Deuxième histoire encore moins crédible dans son sens littéral : des oiseaux ressemblant à des hirondelles projettent sur les soldats d'Abraha des pierres qui les brûlent et leur créent des éruptions jusqu'au pourrissement des chairs. Deuxième allégorie, ces pierres ne peuvent être que des balles de fronde ; ces démangeaisons et éruptions pourraient être la conséquence d'une intoxication causée, comme j'en ai fait l'hypothèse, par une eau de puits empoisonnée. En présentant les deux calamités comme une seule manifestation divine, cela ajoute à sa force. Nous sommes dans le style biblique ancien et plus récent de l'Apocalypse de Jean. Dans une autre version, il est dit des oiseaux qu'il s'agit de l'armée de Dieu ; qu'ils ne sont pas de la région ; il est dit des pierres qu'elles sont des boules d'argile.
Le miracle des pierres lancées par les oiseaux se trouve dans la Bible si l'on en croit d'autres versets du Coran.
Sourate 11, verset 82. Nous fîmes pleuvoir sur (la cité de Loth), par rafales, des cailloux brûlants d’argile.
sourate 15 verset 74. idem
sourate 105. en lançant contre eux des oiseaux par nuées.
Enfin, en 591, Vahram VI menace d’envahir le pays des arméniens avec ses éléphants. Les arméniens répondent que leur Seigneur leur portera secours en envoyant une armée d’oiseaux qui lapidera les Perses (lettres, Arménie).
Ces pierres d’argile brûlantes que lancent les oiseaux sur les soldats d’Abraha ne peuvent être que des balles de fronde. Ce sont les mêmes que celles dont César parle dans ses Commentaires (DBG. V, 43, 1). Il écrit que les Nerviens, pour incendier les maisons au toit de chaume, lançaient avec leurs frondes des balles en fusion d’argile fondu (?). Orose précise qu’elles étaient brûlantes (6, 10).
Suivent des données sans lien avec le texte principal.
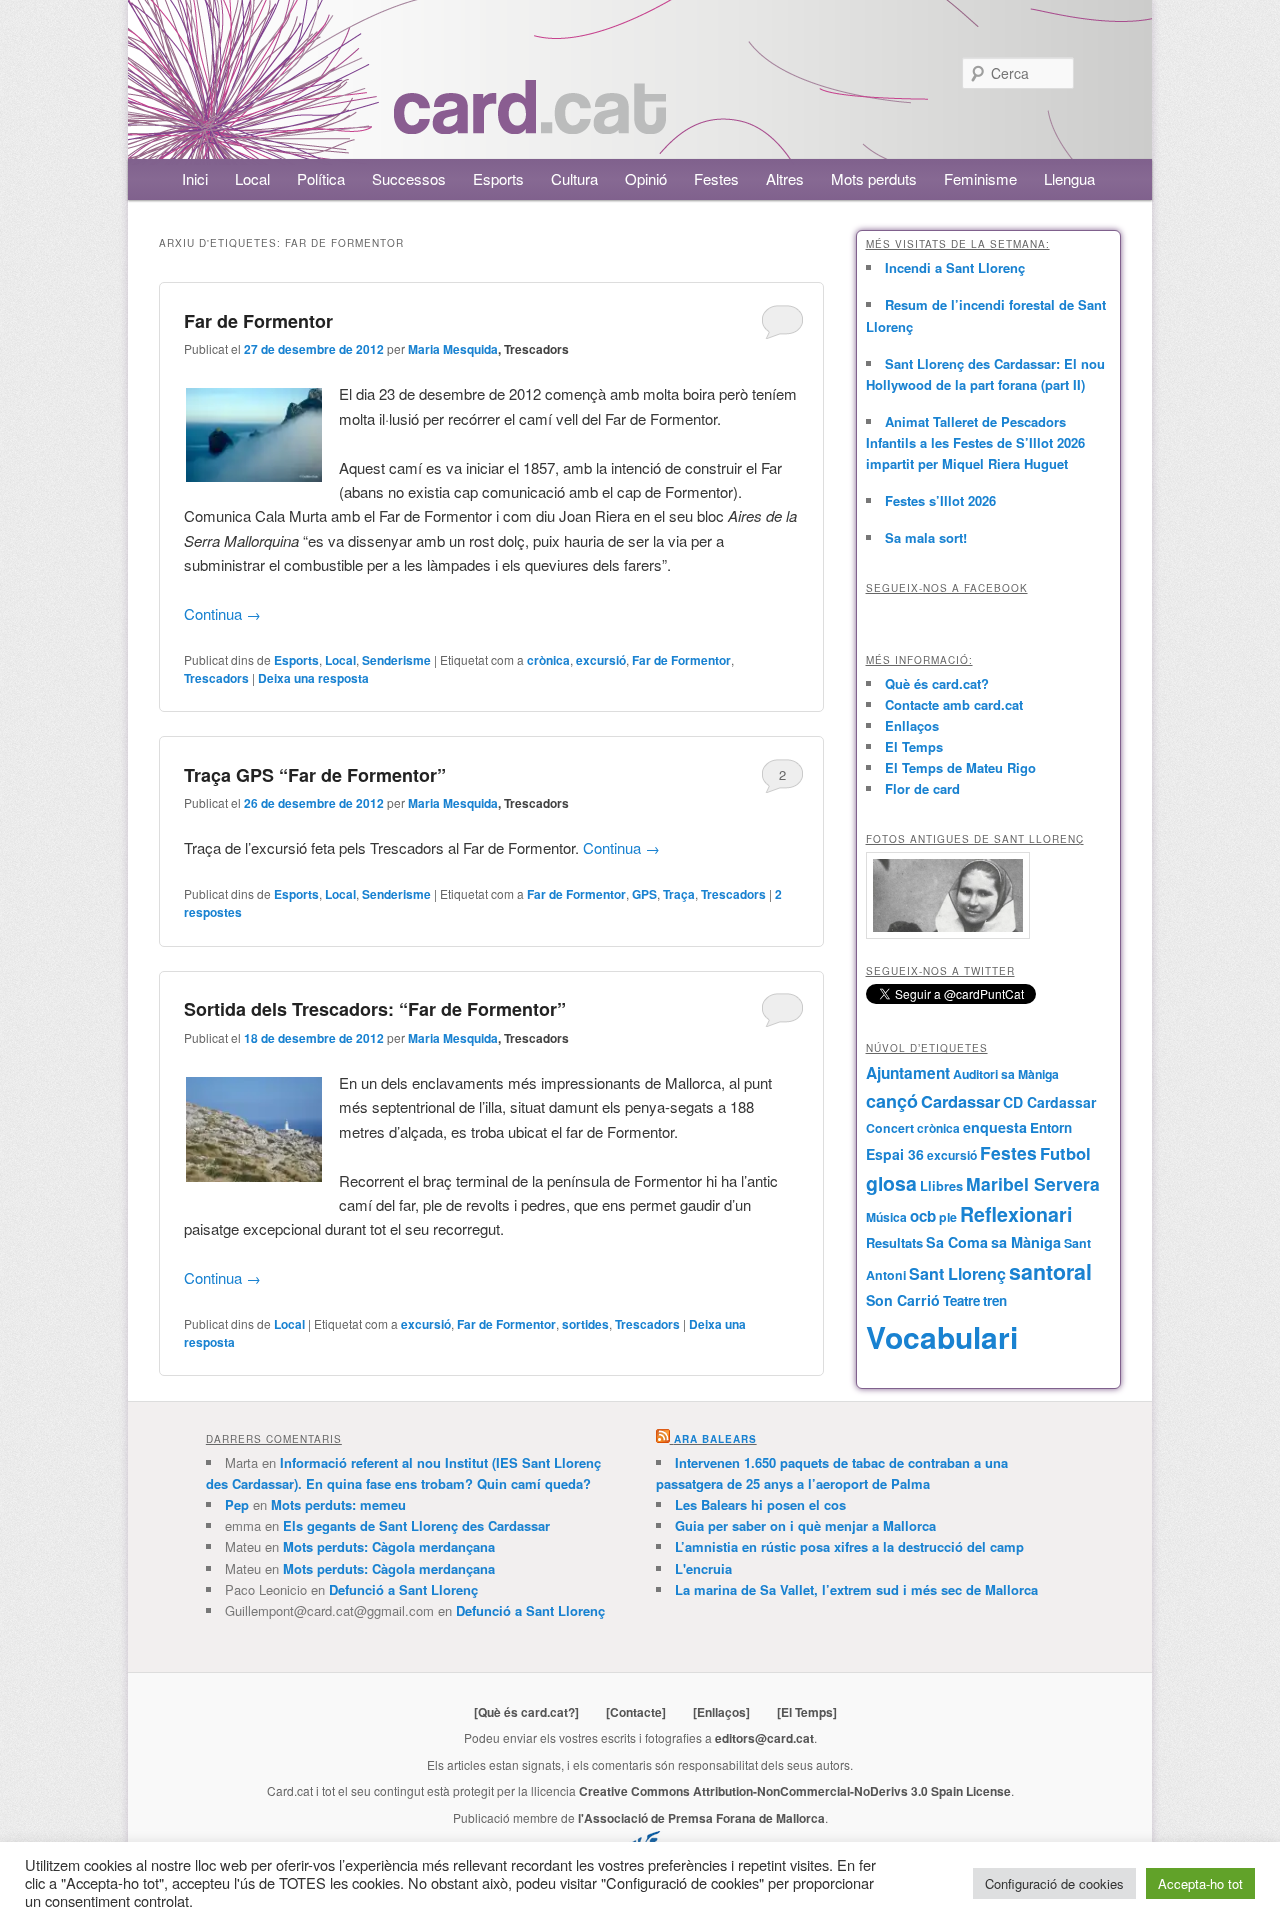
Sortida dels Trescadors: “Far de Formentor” (375, 1009)
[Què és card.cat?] (526, 1712)
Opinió (646, 178)
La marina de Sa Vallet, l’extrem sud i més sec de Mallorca (856, 1589)
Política (321, 178)
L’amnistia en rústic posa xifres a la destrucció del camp (849, 1546)
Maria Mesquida (453, 349)
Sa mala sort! (926, 537)
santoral (1050, 1271)
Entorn (1051, 1127)
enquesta (995, 1127)
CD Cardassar (1049, 1102)
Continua (222, 613)
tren (995, 1300)
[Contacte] (636, 1712)
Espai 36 (895, 1154)
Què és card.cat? (937, 683)
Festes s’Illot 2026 (940, 500)
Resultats (894, 1242)
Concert (890, 1128)
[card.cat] (530, 122)
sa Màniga (1026, 1242)
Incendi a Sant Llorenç (955, 267)
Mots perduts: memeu (338, 1504)
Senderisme (396, 660)
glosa (891, 1183)
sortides (585, 1324)
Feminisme (980, 178)
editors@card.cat (764, 1738)
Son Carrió (903, 1300)
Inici (195, 178)
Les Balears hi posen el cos (760, 1504)
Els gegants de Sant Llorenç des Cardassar (416, 1525)
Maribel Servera (1033, 1183)
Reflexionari (1016, 1214)
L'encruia (703, 1568)
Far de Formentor (258, 321)
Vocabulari (942, 1336)
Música (886, 1217)
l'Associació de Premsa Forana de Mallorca (701, 1818)
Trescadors (216, 678)
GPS (644, 894)
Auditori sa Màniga (1006, 1074)
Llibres (941, 1186)
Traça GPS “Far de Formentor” (315, 775)
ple (948, 1217)
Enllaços (912, 725)
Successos (409, 178)
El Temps (914, 746)
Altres (785, 178)
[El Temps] (807, 1712)
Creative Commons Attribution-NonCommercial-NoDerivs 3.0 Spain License (795, 1791)
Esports (498, 178)
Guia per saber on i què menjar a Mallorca (805, 1525)
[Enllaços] (721, 1712)
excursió (601, 660)
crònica (548, 660)
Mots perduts (874, 178)
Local (252, 178)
Et je vis un ange qui se tenait dans le soleil. Et il cria d'une voix forte, disant à tous les oiseaux qui volaient par le milieu du ciel : Venez, rassemblez-vous pour le grand festin de Dieu, afin de manger la chair des rois, la chair des chefs militaires, la chair des puissants, la chair des chevaux et de ceux qui les montent, la chair de tous, libres et esclaves, petits et grands....et tous les oiseaux se rassasièrent de leur chair (Apocalypse 19:11-21).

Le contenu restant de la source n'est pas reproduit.